Les sociétés plus classiques ont en revanche peu progressé alors que les petites et moyennes valeurs ainsi que les marchés émergents ont souffert.
Perspectives des marchés financiers 2024
Les marchés anticipent désormais des baisses de taux précoces (dès mars) et importantes (jusqu’à 1.5 %) ainsi qu’un atterrissage en douceur de l’économie US.
Cette conjonction potentiellement favorable de taux plus faibles et d’absence de récession ont conduit les investisseurs à retenir pour 2024 le scénario « Boucle d’or », du nom du conte pour enfants, avec une économie et une inflation ni trop fortes ni trop faibles.
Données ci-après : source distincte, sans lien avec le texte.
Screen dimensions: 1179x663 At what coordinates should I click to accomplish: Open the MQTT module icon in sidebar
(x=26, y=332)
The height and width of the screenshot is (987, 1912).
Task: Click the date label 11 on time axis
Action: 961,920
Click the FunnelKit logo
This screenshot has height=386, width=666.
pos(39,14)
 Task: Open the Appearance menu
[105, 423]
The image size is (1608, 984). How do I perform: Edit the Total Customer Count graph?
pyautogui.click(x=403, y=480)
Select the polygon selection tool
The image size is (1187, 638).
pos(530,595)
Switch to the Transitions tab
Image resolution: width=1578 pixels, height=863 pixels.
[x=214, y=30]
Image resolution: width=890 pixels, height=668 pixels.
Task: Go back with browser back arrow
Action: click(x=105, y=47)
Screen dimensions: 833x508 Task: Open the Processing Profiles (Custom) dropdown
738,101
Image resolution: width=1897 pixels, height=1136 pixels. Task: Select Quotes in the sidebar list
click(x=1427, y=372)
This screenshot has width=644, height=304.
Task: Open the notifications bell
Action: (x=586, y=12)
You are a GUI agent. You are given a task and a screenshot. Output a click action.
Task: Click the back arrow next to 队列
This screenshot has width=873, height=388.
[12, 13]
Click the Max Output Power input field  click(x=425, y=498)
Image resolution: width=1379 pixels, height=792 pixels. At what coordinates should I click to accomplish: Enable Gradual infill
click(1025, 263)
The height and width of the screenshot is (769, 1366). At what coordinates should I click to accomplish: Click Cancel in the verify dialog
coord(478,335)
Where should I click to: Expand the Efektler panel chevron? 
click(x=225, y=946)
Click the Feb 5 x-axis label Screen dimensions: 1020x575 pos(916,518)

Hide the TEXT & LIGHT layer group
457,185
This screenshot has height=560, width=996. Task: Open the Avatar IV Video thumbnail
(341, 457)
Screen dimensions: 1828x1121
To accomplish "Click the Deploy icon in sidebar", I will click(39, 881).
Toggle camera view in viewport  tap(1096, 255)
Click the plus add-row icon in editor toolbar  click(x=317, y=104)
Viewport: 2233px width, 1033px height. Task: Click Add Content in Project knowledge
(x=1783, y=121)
Cette vision est peut-être trop optimiste puisque :
- D’une part, le calendrier de baisse des taux sera vraisemblablement décalé dans le temps et que des facteurs structurels devraient empêcher l’inflation de rebaisser bien en deçà de son niveau actuel.
- D’autre part, les indicateurs avancés montrent un net ralentissement aux USA et les perspectives de croissance globale s’établissent pour 2024 à 2 %, un niveau historiquement faible et insuffisant pour permettre aux entreprises de faire progresser leurs résultats de manière significative.
Dans ce contexte, les fonds obligataires conservent leur intérêt, de même que les produits structurés qui sont des alternatives attractives aux actions.
Sur ces dernières, la fin de la hausse des taux devrait inciter les investisseurs à ne plus se concentrer exclusivement sur les valeurs technologiques et à diversifier sur les marchés décotés (notamment les valeurs de rendement et les petites capitalisations), en mettant à profit la volatilité attendue dans un contexte encore incertain.